• What the task asks: Pull out the lines of the records word for word, beginning at the line that contains "Given: Click the 適用(A) button" and stopping after the last line of the records. Please leave the pictures out of your answer.

• Provided records:
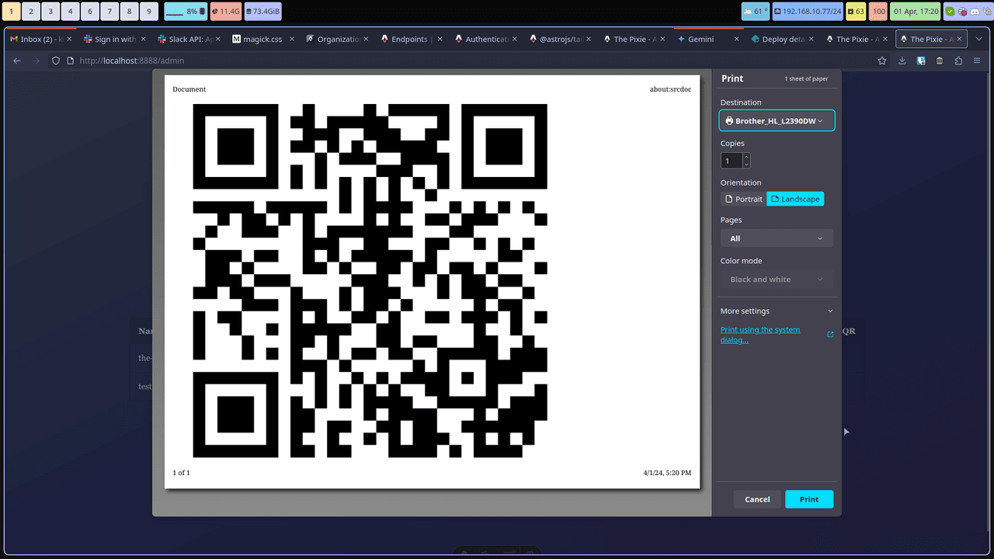Expand the More settings section
Viewport: 994px width, 559px height.
(777, 311)
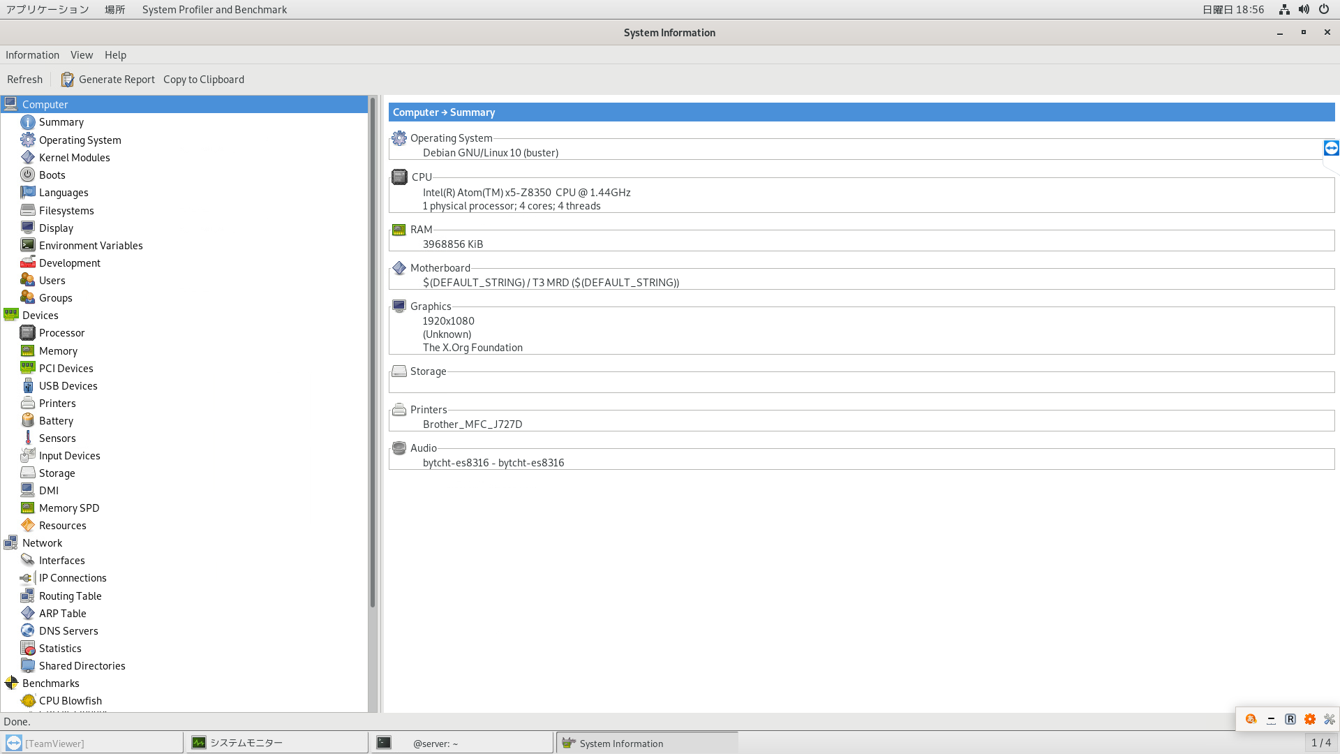This screenshot has width=1340, height=754.
Task: Select the Network category header
Action: [42, 543]
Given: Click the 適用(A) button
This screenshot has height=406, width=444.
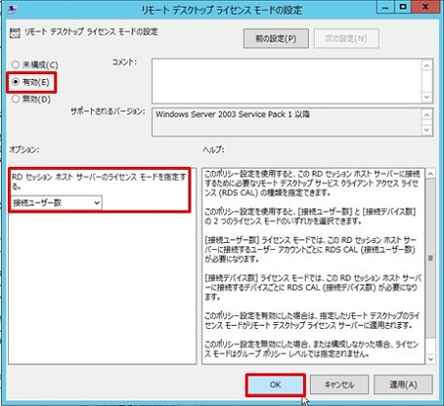Looking at the screenshot, I should [x=403, y=384].
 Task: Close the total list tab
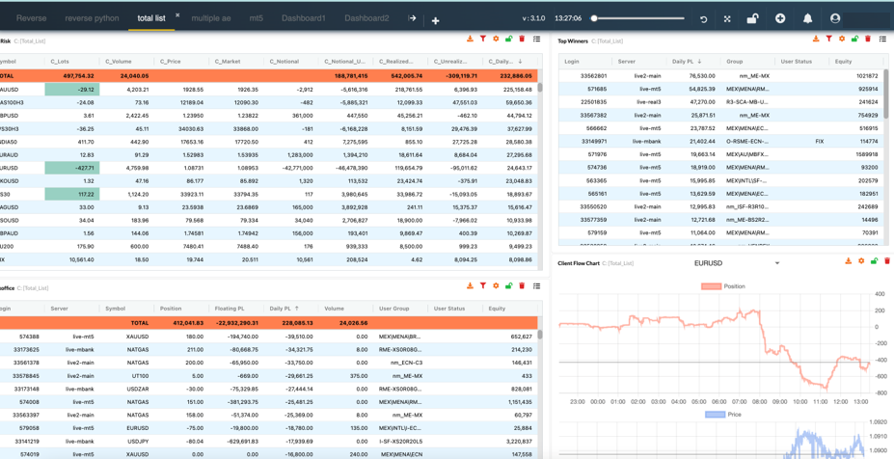coord(177,15)
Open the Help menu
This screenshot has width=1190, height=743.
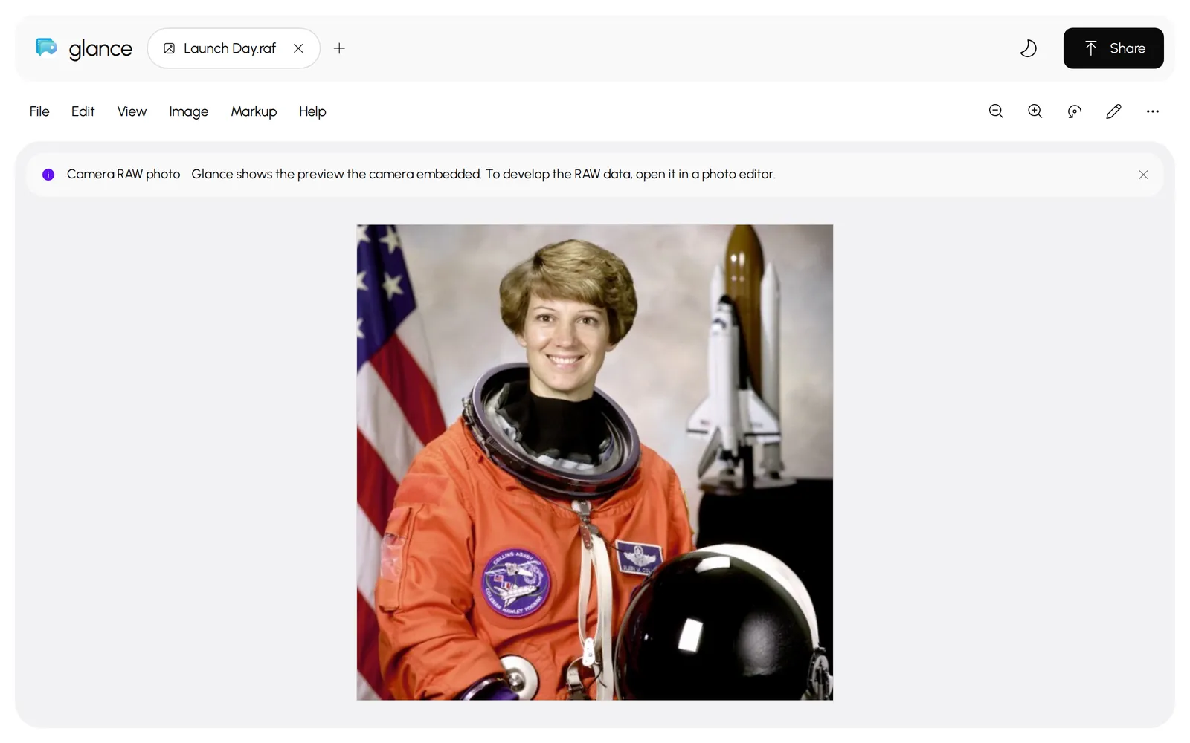[312, 111]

• Exercise output:
Given: Click the 適用(A) button
This screenshot has height=406, width=444.
Looking at the screenshot, I should [x=403, y=384].
 Task: Close the total list tab
coord(177,15)
Open the Help menu
This screenshot has width=1190, height=743.
[312, 111]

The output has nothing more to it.